### EXERCISE DIRECTIONS
Rewrite the material below, from the line containing "You are a GUI" up to and including the line containing "This screenshot has height=768, width=1366.", as a Markdown table with the columns Row and Material line. Number each line in order and leave out any blank lines.

### DATASET RECORDS

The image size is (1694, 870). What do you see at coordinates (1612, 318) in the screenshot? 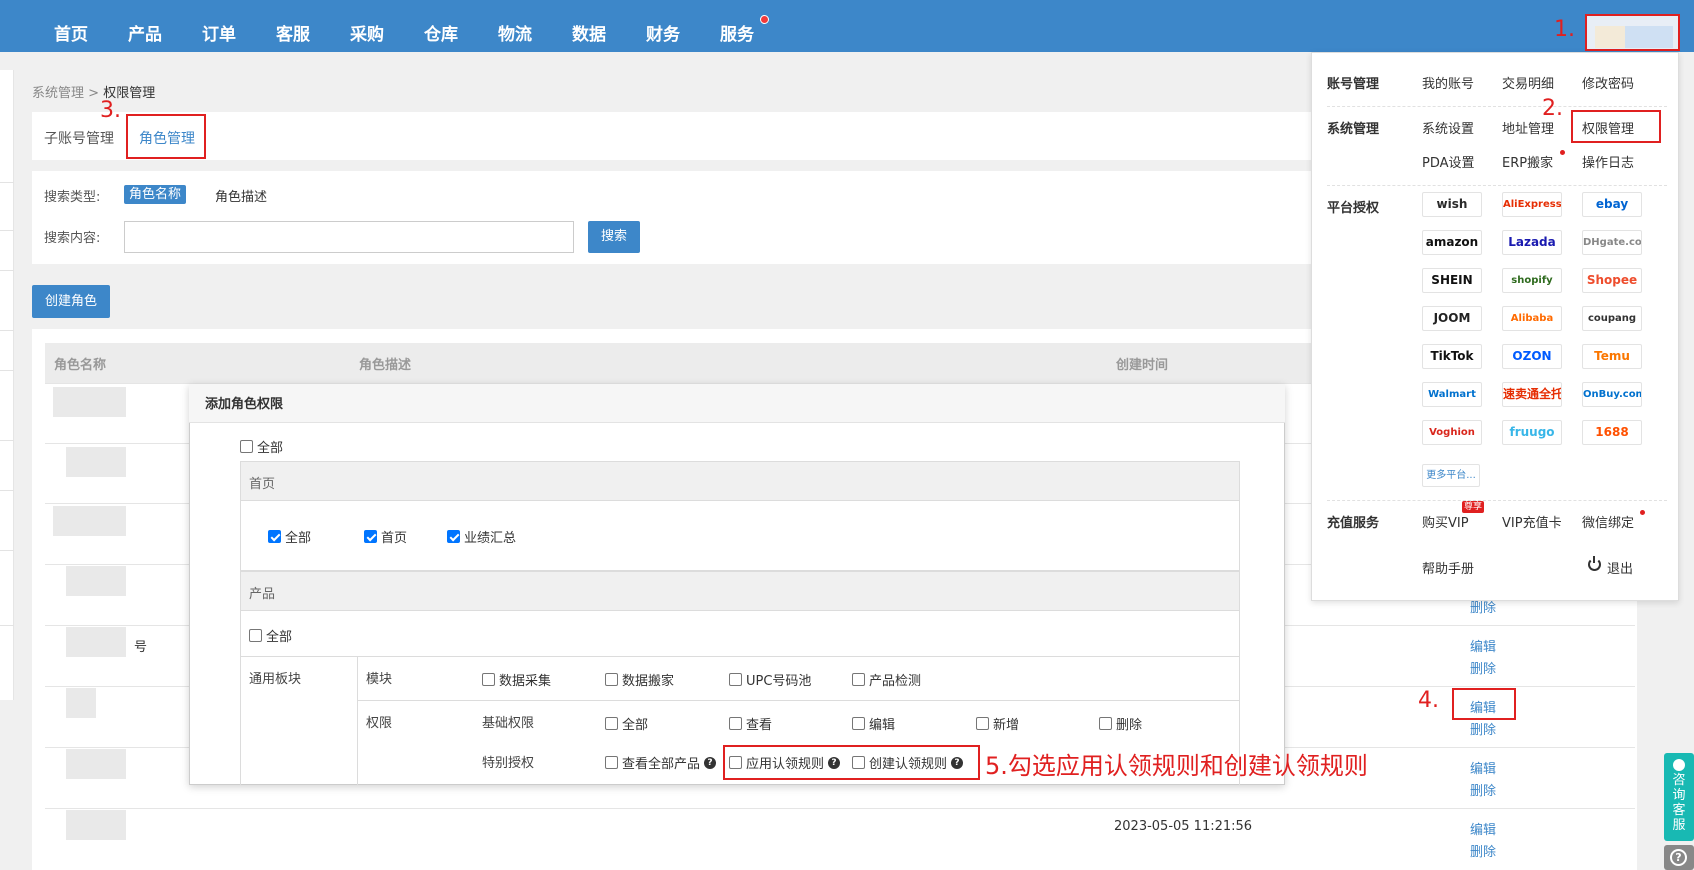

--

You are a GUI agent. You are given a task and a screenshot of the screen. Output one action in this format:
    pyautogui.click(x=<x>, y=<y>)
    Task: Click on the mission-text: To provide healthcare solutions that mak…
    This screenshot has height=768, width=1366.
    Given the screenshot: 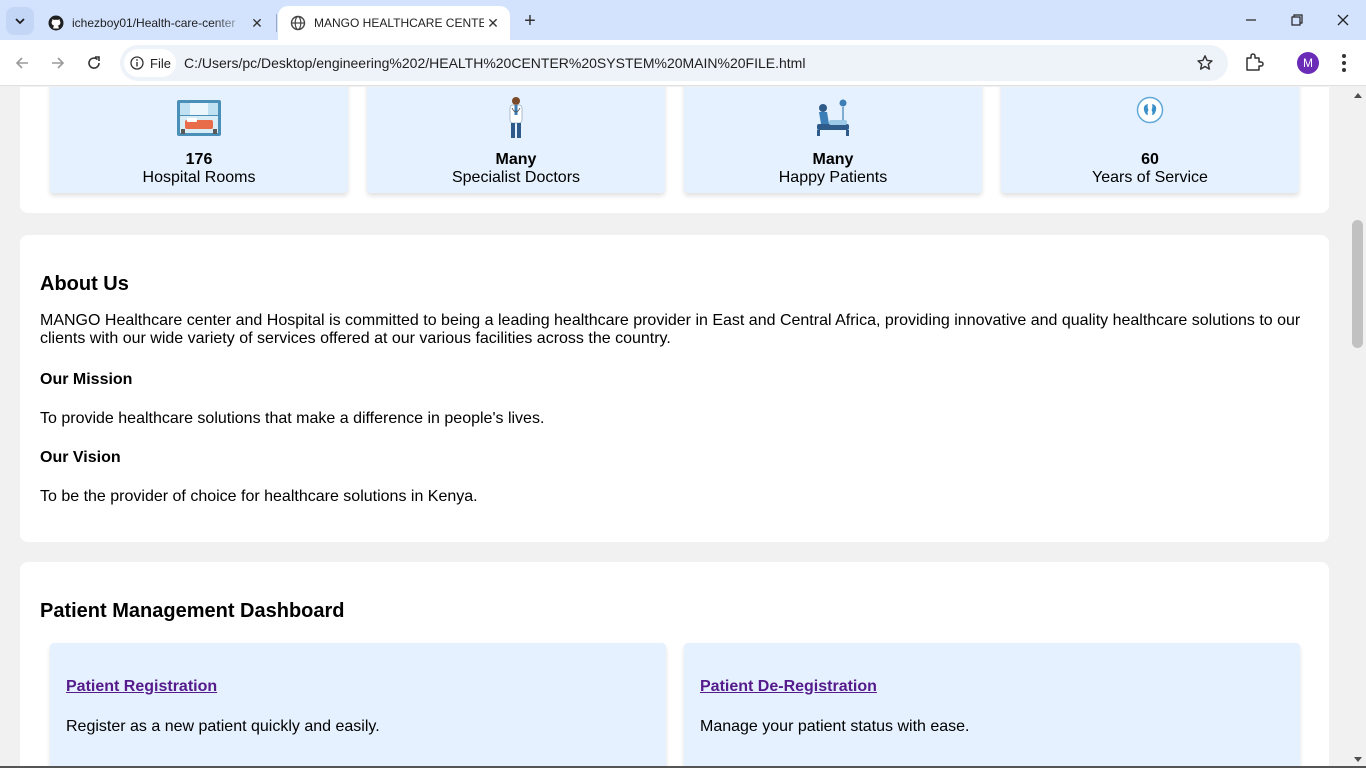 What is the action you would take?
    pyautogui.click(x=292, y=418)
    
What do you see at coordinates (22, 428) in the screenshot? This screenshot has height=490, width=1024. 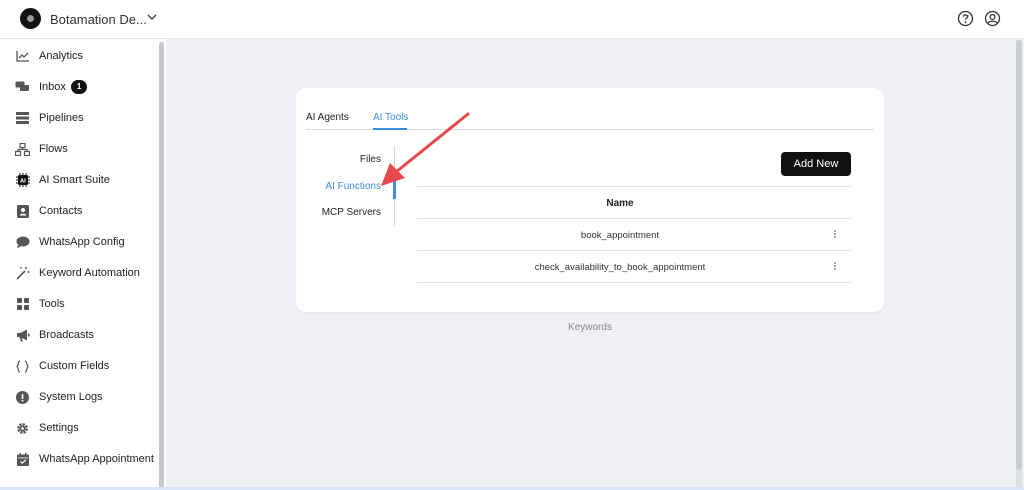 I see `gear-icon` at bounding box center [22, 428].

### TASK ANSWER
| Row | Material line |
|---|---|
| 1 | You are a GUI agent. You are given a task and a screenshot of the screen. Output one action in this format: |
| 2 |     pyautogui.click(x=<x>, y=<y>) |
| 3 |     Task: Click on the mission-text: To provide healthcare solutions that mak… |
| 4 |     This screenshot has height=768, width=1366. |